Hepatic abscess: Diagnosis and management

J Visc Surg. 2015 Sep;152(4):231-43. doi: 10.1016/j.jviscsurg.2015.01.013. Epub 2015 Mar 12.


Microbial contamination of the liver parenchyma leading to hepatic abscess (HA) can occur via the bile ducts or vessels (arterial or portal) or directly, by contiguity. Infection is usually bacterial, sometimes parasitic, or very rarely fungal. In the Western world, bacterial (pyogenic) HA is most prevalent; the mortality is high approaching 15%, due mostly to patient debilitation and persistence of the underlying cause. In South-East Asia and Africa, amebic infection is the most frequent cause.
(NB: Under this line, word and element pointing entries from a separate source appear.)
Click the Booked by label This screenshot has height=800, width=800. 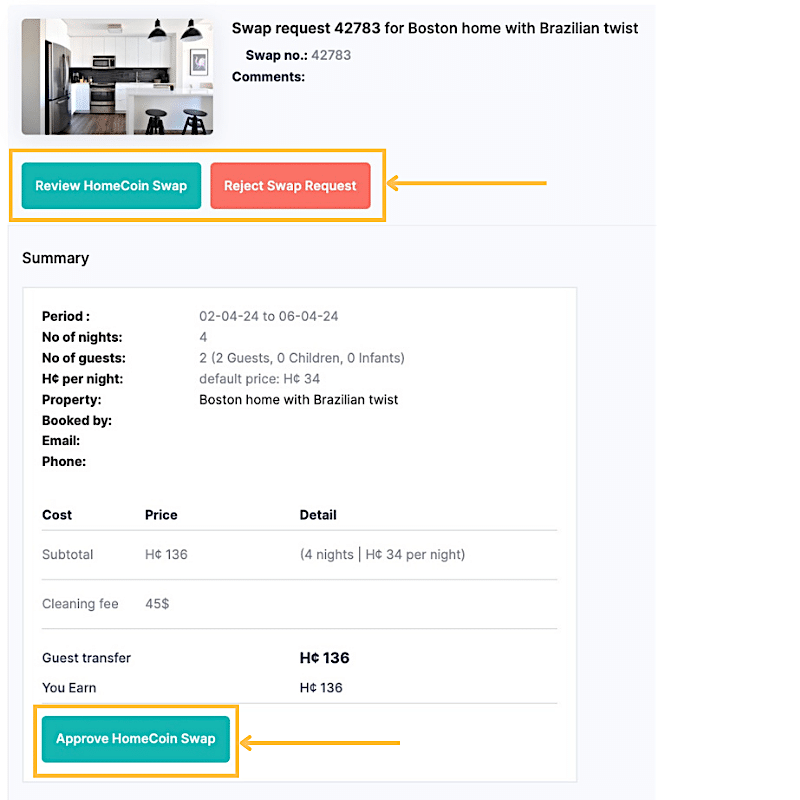tap(77, 421)
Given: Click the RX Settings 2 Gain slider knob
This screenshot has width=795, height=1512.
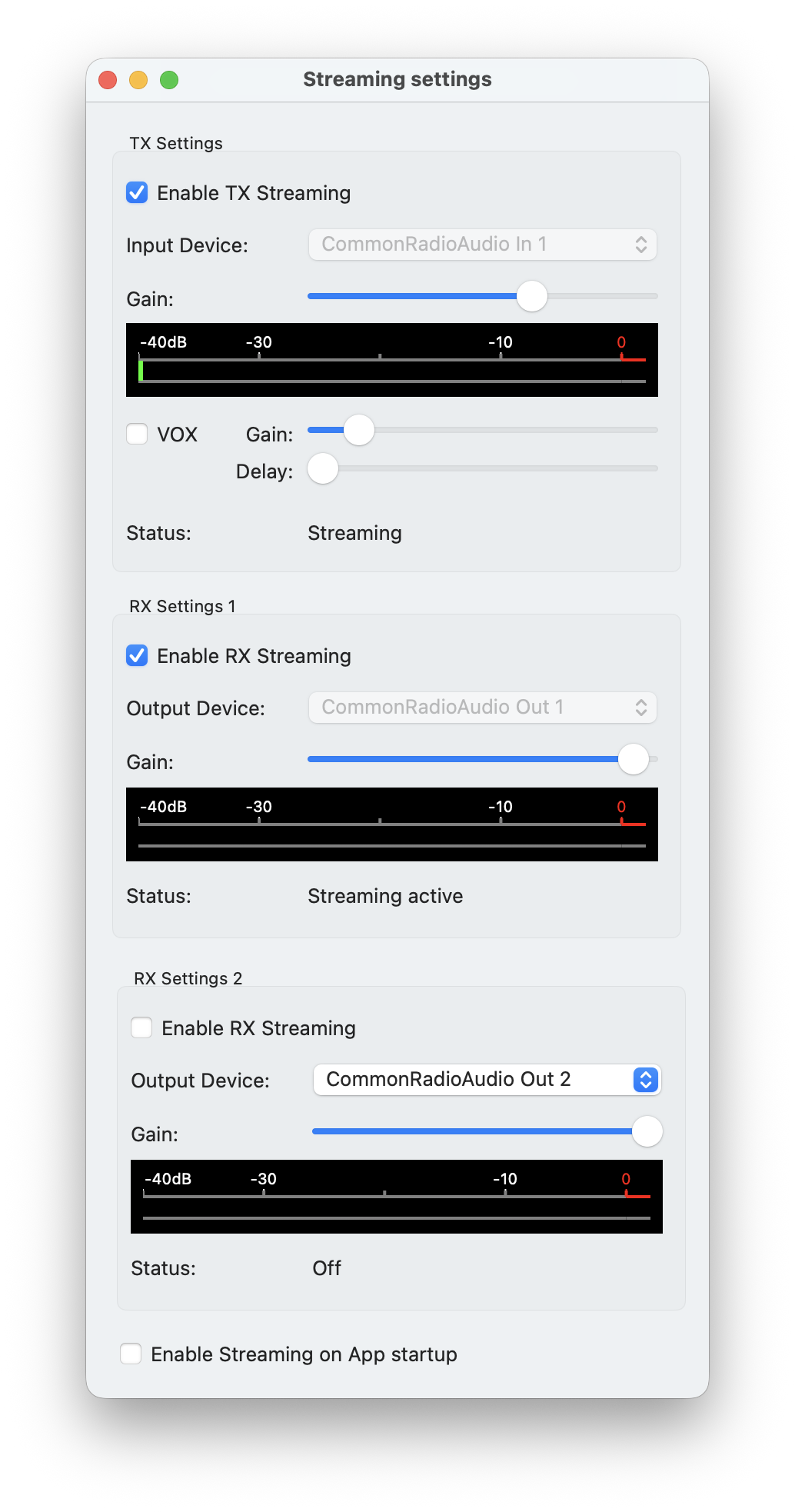Looking at the screenshot, I should 647,1131.
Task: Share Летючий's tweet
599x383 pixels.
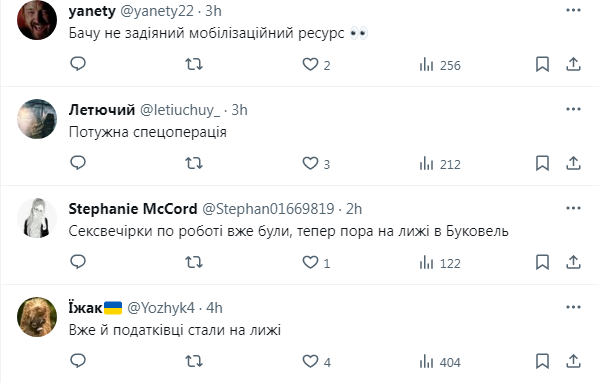Action: point(573,163)
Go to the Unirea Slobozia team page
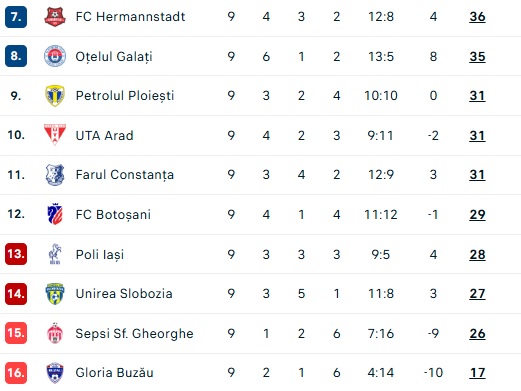 [x=124, y=294]
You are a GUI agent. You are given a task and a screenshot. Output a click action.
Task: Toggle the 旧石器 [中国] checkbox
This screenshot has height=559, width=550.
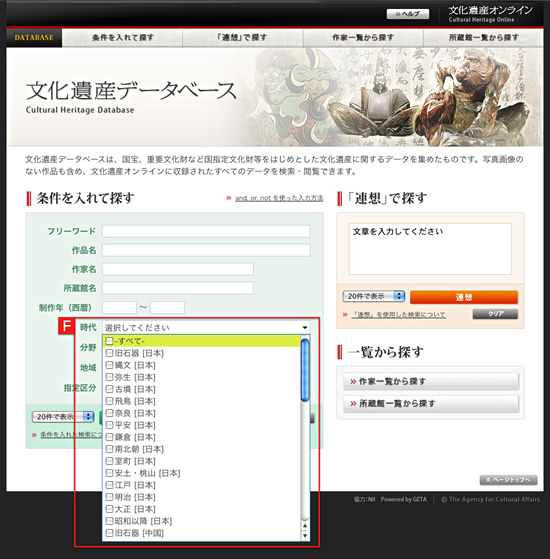click(109, 533)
The etiologies of HA are multiple including lithiasic biliary disease (cholecystitis, cholangitis), intra-abdominal collections (appendicitis, sigmoid diverticulitis, Crohn's disease), and bile duct ischemia secondary to pancreatoduodenectomy, liver transplantation, interventional techniques (radio-frequency ablation, intra-arterial chemo-embolization), and/or liver trauma. More rarely, HA occurs in the wake of septicemia either on healthy or preexisting liver diseases (biliary cysts, hydatid cyst, cystic or necrotic metastases). The incidence of HA secondary to Klebsiella pneumoniae is increasing and can give rise to other distant septic metastases. The diagnosis of HA depends mainly on imaging (sonography and/or CT scan), with confirmation by needle aspiration for bacteriology studies. The therapeutic strategy consists of bactericidal antibiotics, adapted to the germs, sometimes in combination with percutaneous or surgical drainage, and control of the primary source. The presence of bile in the aspirate or drainage fluid attests to communication with the biliary tree and calls for biliary MRI looking for obstruction. When faced with HA, the attending physician should seek advice from a multi-specialty team including an interventional radiologist, a hepatobiliary surgeon and an infectious disease specialist. This should help to determine the origin and mechanisms responsible for the abscess, and to then propose the best appropriate treatment. The presence of chronic enteric biliary contamination (i.e., sphincterotomy, bilio-enterostomy) should be determined before performing radio-frequency ablation and/or chemo-embolization; substantial stenosis of the celiac trunk should be detected before performing pancreatoduodenectomy to help avoid iatrogenic HA.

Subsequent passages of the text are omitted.